Computer engineering and science employment will increase by a
whopping 100 percent, while food service grows by only 11 percent.
But computer science is a relatively small field, so new positions
generate rapid growth rates. There are more waitresses today, so
smaller percentage growth yields more new jobs.
We are also misled by a truism that more employees use computers at
work. Computers often reduce skill levels. Think about supermarket
cashiers using computers to scan bar codes. Many workers may need
less education, not more, when jobs are computerized.
And we naturally focus on what is new, overlooking what is
unchanged. Amazon.com may market in cyberspace, but it creates more
jobs for warehousemen than for Web site designers. It takes no more
education to drive a forklift at Amazon than at Kmart.
Of course, we do face some shortages in skills. But we also have
many jobs where workers, including college graduates, are now
overeducated for tasks they perform. And many shortages in skills
are temporary. We don't have enough engineers, but a decade ago we
had too many. Students then, seeing few openings, switched to other
fields, creating today's shortage.
In time, supply and demand will readjust. We shouldn't confuse
shortages in specific fields with an overall lack of academic
qualifications.
The Labor Department projects an increase from 1996 to 2006 of less
than 1 percent in the overall share of workers in occupations
requiring a college degree.
False expectations that if all children get higher math scores they
will all get better jobs encourage us to duck critical decisions
about how schools relate to society. We rightly want schools to
equip rich and poor, black and white, to compete equally for better
jobs. And we want all young people, regardless of background, to
get good jobs, for which we expect better schools to qualify them.

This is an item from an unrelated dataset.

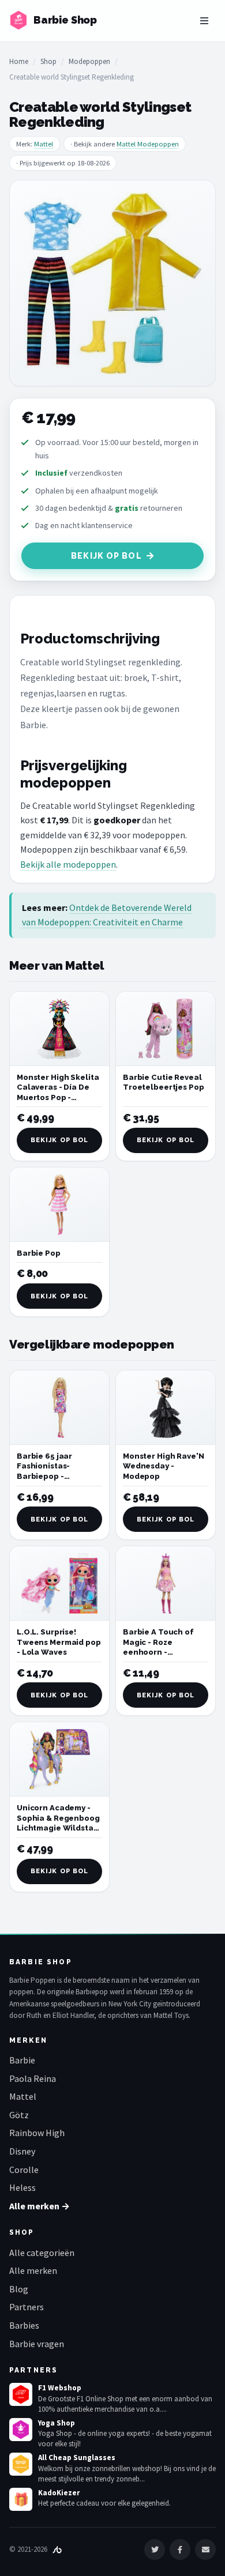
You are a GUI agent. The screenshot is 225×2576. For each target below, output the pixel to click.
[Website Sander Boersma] (57, 2549)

But this hope can't be fulfilled. We already enroll enough college
students to fill foreseeable vacancies in professional fields.
Increasing the number of applicants does little to increase the
number of vacancies.
So we face a challenge: If academic outcomes improve for all, what
will determine which children win, and which lose, that race?
Imagine that schools further narrow achievement gaps between
advantaged and disadvantaged children. If highly paid, highly
skilled jobs are limited, and more children from Brooklyn win them,
fewer children from Scarsdale will do so. If improved
qualifications empower more poor children to become computer
scientists, more rich children will have to settle for being
waiters.
This seems decent and fair, but we have a lot of introspection,
debate and economic reform ahead before it can happen. Perhaps, for
example, raising academic achievement for disadvantaged children
also requires, as a practical matter, raising the relative pay of
waiters to make these jobs more acceptable to advantaged children
(and to their parents, who are asked to pay taxes to improve the
competitiveness of inner-city graduates).
We can't face these critical issues of 21st-century education with
minds clouded by a "high tech jobs of the future" fog.